UAB Medicine Magazine, Summer 2011
Even after cancer has been defeated with chemotherapy, metastasis is a risk that cancer patients and their physicians must face. But could the dead cancer cells actually encourage metastasis? A team of UAB researchers led by Katri Selander, M.D., Ph.D., assistant professor of hematology-oncology, is investigating the possibility—and the potential for groundbreaking new cancer treatments that could result.
“When you kill cancer cells with commonly used cytotoxic drugs, the ‘broken’ DNA is released from those dead cells,” Selander says. “We have discovered that when you feed the released, ‘chopped-up’ DNA back to living cells, this causes proinvasive effects in the living cancer cells.”
The initial discovery came in the course of testing an unrelated hypothesis. “Breast cancer cells expressed a protein called toll-like receptor 9, which was a surprise, because it wasn’t supposed to be there—it’s supposed to be in immune system cells,” Selander explains. So she and her team began looking to see if the protein could be boosting metastasis—and if it’s coming from dead cancer cells.
“When you feed the released DNA back to living cells, this causes pro-invasive effects in the cancer cells. —Katri Selander”
The research is a partnership between Selander’s group and a team in the UAB Department of Chemistry led by chair David Graves, Ph.D. As Selander explores the mechanisms behind the new metastatic pathway, Graves and colleagues will study the structure of the pro-invasive DNA. “If this phenomenon occurs in patients, we need to know the DNA structure and how it binds to the target receptor so that we are able to inhibit the process,” Selander says.

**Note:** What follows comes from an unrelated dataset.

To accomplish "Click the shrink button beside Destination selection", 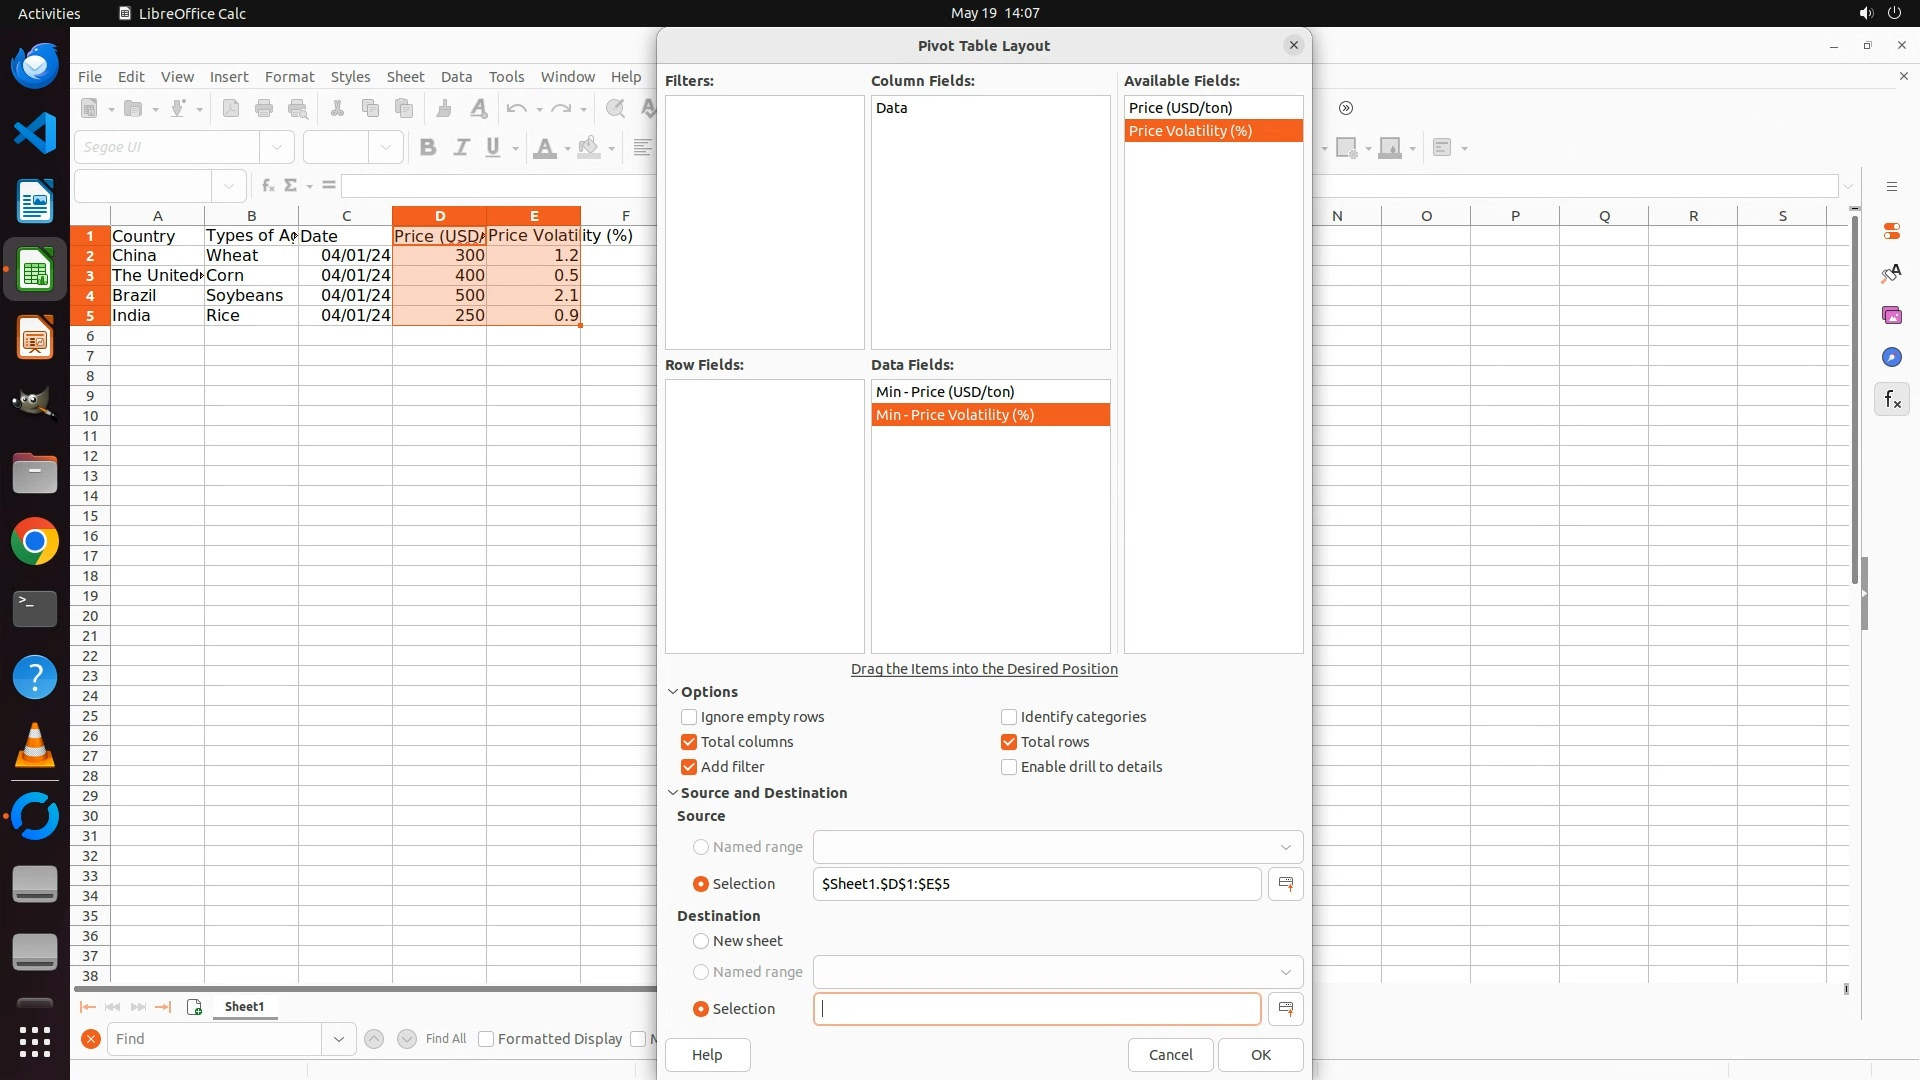I will pos(1285,1009).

The project recently won an $805,000 grant from the U.S. Department of Defense Breast Cancer Research Program.
Though the initial findings could raise questions about the unintended outcome of chemotherapy, Selander has great hope for the research. Results of the study could significantly impact patients, especially those with cancers that currently don’t have any targeted therapies, she says. The findings also could help identify potentially beneficial drugs. “We already know that, for instance, the malaria drug chloroquine inhibits the action of dead DNA,” she notes. “Could it help us get better treatment outcomes?”
While Selander cautions that the research is in an early phase, she says that upcoming preclinical studies hold great potential. “It’s as if the cells in the culture or in the experiments are telling us, ‘Come this way! Look this way!’” she says. “We’re starting to get the full picture.”